45. There is no standard size for the scrutiny committees. They vary from a membership of seventeen in the case of the Transport, Local Government and the Regions Committee and the Environment, Food and Rural Affairs Committee down to eleven in the case of Foreign Affairs, Treasury, Home Affairs and others. It may be thought surprising that the latter group, which covers some of the most important Departments, should have the smaller membership.

46. In the last Parliament the larger size of the Education and Employment Committee and the Environment, Transport and Regional Affairs Committee was justified on the grounds that they had the power to set up sub-committees and required a larger pool of members for this purpose. However, following rule changes last July departmental scrutiny committees now have the power to set up sub-committees or to form joint committees with others.

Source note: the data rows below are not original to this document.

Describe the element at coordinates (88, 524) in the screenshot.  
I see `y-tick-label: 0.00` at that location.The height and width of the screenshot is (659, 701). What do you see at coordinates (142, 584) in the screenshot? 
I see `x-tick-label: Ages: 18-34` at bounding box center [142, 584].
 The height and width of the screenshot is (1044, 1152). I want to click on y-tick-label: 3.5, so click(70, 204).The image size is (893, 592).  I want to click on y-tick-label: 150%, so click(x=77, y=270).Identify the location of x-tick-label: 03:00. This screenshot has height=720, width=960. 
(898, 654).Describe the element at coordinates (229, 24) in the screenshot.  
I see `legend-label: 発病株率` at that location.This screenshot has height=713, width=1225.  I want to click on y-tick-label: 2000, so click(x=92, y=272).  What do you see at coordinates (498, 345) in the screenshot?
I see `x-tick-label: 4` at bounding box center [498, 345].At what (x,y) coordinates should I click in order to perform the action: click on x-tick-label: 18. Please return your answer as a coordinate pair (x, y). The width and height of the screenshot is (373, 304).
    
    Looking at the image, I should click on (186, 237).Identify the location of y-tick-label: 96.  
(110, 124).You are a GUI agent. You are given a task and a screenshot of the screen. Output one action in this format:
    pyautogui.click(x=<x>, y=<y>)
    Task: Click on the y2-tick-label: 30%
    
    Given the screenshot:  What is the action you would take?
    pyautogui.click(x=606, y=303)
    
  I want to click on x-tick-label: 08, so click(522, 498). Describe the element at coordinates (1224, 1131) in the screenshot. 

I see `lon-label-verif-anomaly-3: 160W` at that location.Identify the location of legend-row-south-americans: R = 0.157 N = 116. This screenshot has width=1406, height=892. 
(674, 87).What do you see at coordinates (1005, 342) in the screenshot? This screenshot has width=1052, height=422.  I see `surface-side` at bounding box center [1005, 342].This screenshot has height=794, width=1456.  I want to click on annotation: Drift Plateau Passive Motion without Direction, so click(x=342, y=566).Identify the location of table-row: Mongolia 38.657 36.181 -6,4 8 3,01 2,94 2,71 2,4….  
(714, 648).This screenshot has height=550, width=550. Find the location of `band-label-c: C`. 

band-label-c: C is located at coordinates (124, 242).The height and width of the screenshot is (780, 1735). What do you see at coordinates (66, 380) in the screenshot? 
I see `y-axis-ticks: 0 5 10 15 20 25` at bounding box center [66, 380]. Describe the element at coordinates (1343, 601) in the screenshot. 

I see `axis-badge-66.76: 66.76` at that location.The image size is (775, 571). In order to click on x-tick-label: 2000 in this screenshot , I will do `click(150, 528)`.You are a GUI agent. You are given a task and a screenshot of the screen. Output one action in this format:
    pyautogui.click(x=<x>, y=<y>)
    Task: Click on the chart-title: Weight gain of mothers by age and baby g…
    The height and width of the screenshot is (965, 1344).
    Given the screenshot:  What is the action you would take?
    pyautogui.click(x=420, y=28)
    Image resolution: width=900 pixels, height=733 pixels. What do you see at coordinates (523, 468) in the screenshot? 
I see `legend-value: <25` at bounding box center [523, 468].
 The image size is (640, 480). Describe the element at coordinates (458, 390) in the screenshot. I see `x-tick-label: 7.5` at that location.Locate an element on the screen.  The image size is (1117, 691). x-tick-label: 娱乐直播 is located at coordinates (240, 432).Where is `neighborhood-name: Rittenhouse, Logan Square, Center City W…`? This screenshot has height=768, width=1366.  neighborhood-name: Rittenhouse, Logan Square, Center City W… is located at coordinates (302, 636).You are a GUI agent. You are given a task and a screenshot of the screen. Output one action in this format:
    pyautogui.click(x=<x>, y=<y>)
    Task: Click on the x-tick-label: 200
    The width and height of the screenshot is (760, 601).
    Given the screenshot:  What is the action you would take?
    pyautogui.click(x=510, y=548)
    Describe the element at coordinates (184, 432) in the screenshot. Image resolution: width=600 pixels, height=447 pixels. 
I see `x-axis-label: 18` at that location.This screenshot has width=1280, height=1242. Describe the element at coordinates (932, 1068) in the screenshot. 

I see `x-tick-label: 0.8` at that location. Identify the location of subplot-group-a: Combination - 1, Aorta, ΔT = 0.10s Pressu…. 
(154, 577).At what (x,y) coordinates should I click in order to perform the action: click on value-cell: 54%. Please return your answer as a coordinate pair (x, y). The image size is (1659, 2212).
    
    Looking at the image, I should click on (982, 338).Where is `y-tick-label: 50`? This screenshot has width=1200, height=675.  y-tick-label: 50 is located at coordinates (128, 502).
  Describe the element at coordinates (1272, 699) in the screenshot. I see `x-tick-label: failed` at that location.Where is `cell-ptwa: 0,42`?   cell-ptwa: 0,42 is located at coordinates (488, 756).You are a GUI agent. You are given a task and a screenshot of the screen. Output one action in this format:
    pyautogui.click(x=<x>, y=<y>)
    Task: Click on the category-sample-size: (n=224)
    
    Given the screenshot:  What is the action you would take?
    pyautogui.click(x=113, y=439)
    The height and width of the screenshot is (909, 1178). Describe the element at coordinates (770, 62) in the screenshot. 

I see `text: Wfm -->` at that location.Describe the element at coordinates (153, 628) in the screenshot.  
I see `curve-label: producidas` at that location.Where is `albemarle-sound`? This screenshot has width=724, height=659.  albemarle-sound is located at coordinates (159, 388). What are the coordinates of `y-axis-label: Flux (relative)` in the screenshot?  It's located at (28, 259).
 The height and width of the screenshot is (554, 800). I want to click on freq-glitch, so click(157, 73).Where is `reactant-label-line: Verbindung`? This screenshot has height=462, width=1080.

The statement of core tasks which we have proposed sets out the heavy workload on scrutiny committees which will continue to grow as their role expands. For instance, the new stress on pre-legislative scrutiny, to which the Modernisation Committee attaches importance, will significantly increase the pressures on those select committees which cover departments with a substantial legislative programme such as Home Affairs. In these circumstances we would expect most select committees eventually to appoint sub-committees of an ad hoc or a semi-permanent character.

47. There have been contrary views expressed in the course of our study. It has been objected that in a larger committee it would be more difficult to ensure that every Member could ask a question at evidence sessions and that there would be greater difficulty in securing consensus on reports.[18] We do not find these arguments conclusive. Not every Member needs to ask a question at every evidence session. Committees with a larger membership, such as the European Scrutiny Committee with a membership of sixteen and indeed ourselves with a membership of fifteen, appear able to function coherently. We recommend that the standard size of departmental scrutiny committees should be fifteen. Such an increase would retain the membership of any one committee to a manageable size but would enable up to fifty more Members of Parliament to play a full part in committee scrutiny.

48. We recognise that there will be individual cases where there may be good cause to vary the standard size of membership. There is no compelling reason why we should reduce the present membership of seventeen of the Environment, Food and Rural Affairs and Transport, Local Government and the Regions Committees, both of which straddle wide policy areas. Nor is it necessary to increase the size of the territorial committees which have a smaller pool of constituency Members on whom to draw. Indeed we note the letter we received from Mr Michael Mates,[19] Chairman of the Northern Ireland Affairs Committee, which set out a persuasive case for keeping its present size at thirteen to accommodate the unusual complexity of party balance in Northern Ireland.

49. It is important that those Members appointed to a scrutiny committee should play a full part in its work. It will not be possible for committees to fulfil the workload we have described for them unless every member shoulders his or her share of the burden. It is also unfair to deprive willing Members of a place on a scrutiny committee if that place is blocked by an absentee member. We recommend that the scrutiny committees should have the right to report to the Committee of Nomination any member who has a record of poor attendance without good cause and that the Committee of Nomination should have the right to replace that member. In coming to a view on whether to report a member on grounds of poor attendance, the scrutiny committees will be entitled to have regard to attendance over the totality of a meeting and not only a token appearance for the record.

50. Conversely there are some select committees on which it is difficult to find Members to serve and even more difficult to secure their attendance. For example the Modernisation Committee heard from one of our number, Mr Peter Pike, of his difficulty in securing a quorum at meetings of the Deregulation and Regulatory Reform Committee, which has a membership of seventeen. We see no merit in retaining a committee size that is greater than Members are prepared and willing to fill. We recommend a reduction in size of the membership and of the quorum of select committees where there has been a persistent problem securing attendance.